The State of Iraq: An Update

It was not a good summer in Iraq. After the midwinter bright spots—reductions in violence, greater economic vitality, the famous purple fingers of voters—the situation worsened as the weather warmed. Most worrisome, the constitutional process has failed to bring aboard Sunni Arabs, who remain the core of the insurgency. While Shiites and Kurds wisely compromised on some key points, they favor an oil-allocation scheme that Sunnis fear could deprive them of their fair share of Iraq’s natural wealth.

There is, as always, some good news. The government has made progress on managing inflation, rewriting banking laws and adopting strict budgetary rules to prevent deficit spending. Telephone and Internet use continue to increase; gross domestic product is greater than during Saddam Hussein’s latter years in power; school enrollment is up 20 percent since 2000. And somewhere between one-tenth and one-fifth of Iraqi security forces are now fairly capable.
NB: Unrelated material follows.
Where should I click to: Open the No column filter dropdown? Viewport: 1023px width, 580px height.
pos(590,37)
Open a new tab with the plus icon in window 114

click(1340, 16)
But on balance the indicators are troubling. Electricity production remains stuck at prewar levels even as demand soars, and the power is off in Baghdad more often than it is on. Unemployment is stubbornly high. Infant mortality rates are still among the Middle East’s highest. And Iraq is the most violent country in the region, not only in terms of war casualties but of criminal murders as well. On one point at least, pessimists and optimists about Iraq tend to agree: the situation needs a major boost from the political process. In that light, the Oct. 15 referendum on the draft constitution looms very large.